┌────────

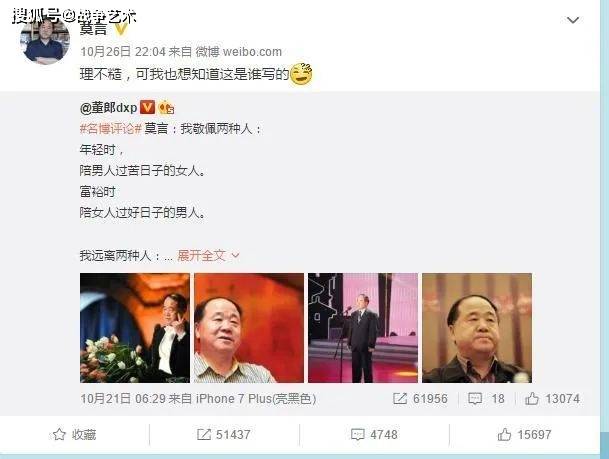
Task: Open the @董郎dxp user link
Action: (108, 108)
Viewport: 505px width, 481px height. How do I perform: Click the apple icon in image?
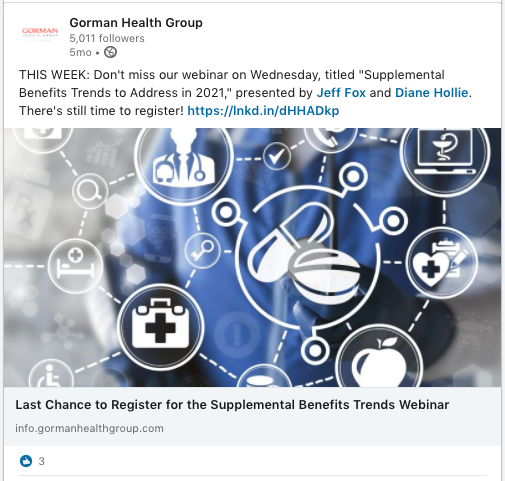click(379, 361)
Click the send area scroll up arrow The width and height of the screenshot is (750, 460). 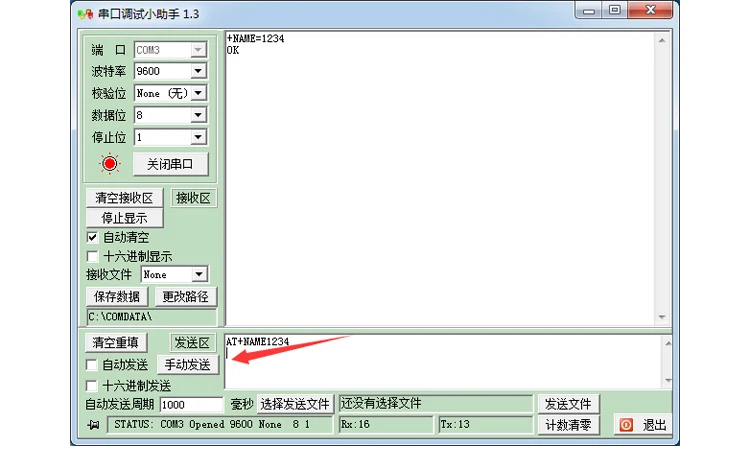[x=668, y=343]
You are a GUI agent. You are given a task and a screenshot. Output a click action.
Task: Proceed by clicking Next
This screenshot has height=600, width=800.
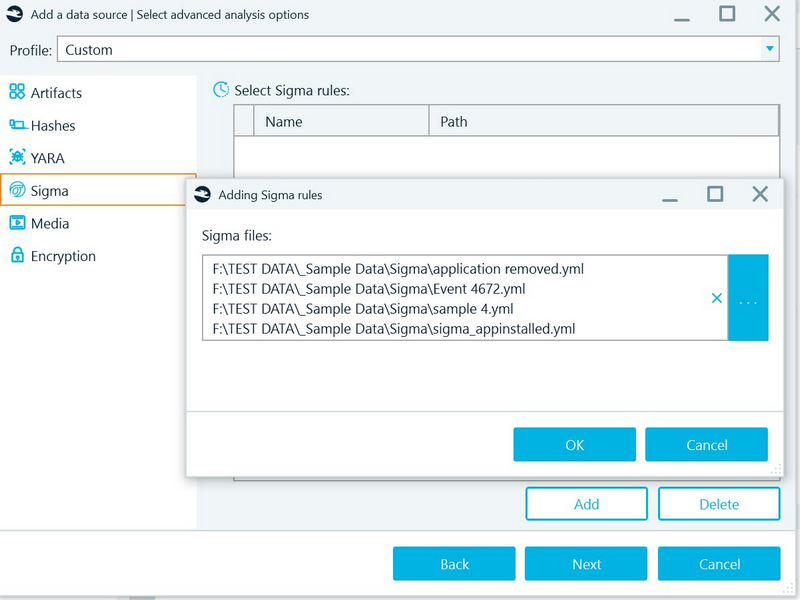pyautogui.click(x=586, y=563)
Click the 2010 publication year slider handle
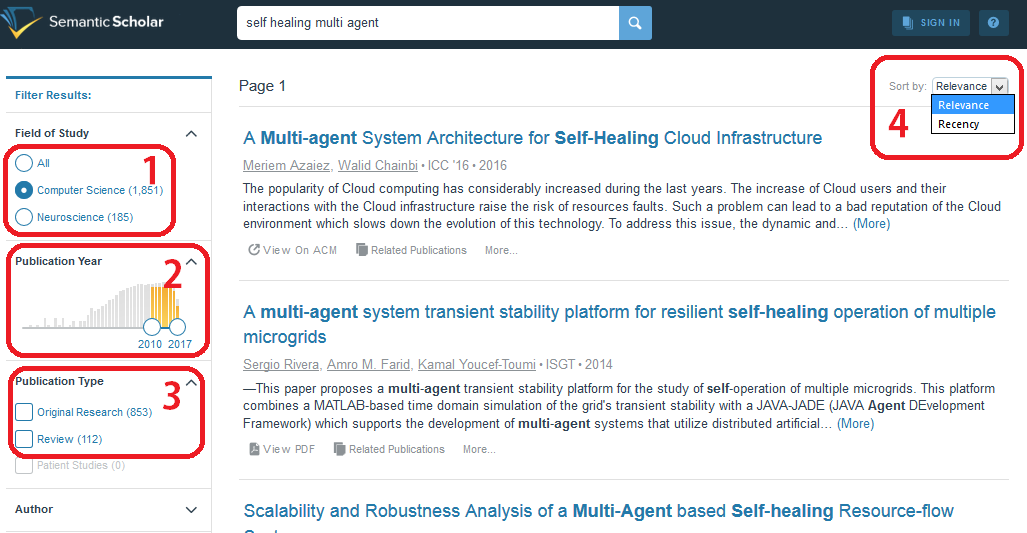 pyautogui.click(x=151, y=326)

└────────

• _ASSIGNED TASK_
Reproduce exactly, and only, the lines that begin at the one containing "You are a GUI" and end with the final line of the data, both included, while omitting every picture.

• _ANSWER TO THIS TASK_
You are a GUI agent. You are given a task and a screenshot. Output a click action.
Task: Proceed by clicking Next
This screenshot has height=600, width=800.
pyautogui.click(x=586, y=563)
Click the 2010 publication year slider handle
 pyautogui.click(x=151, y=326)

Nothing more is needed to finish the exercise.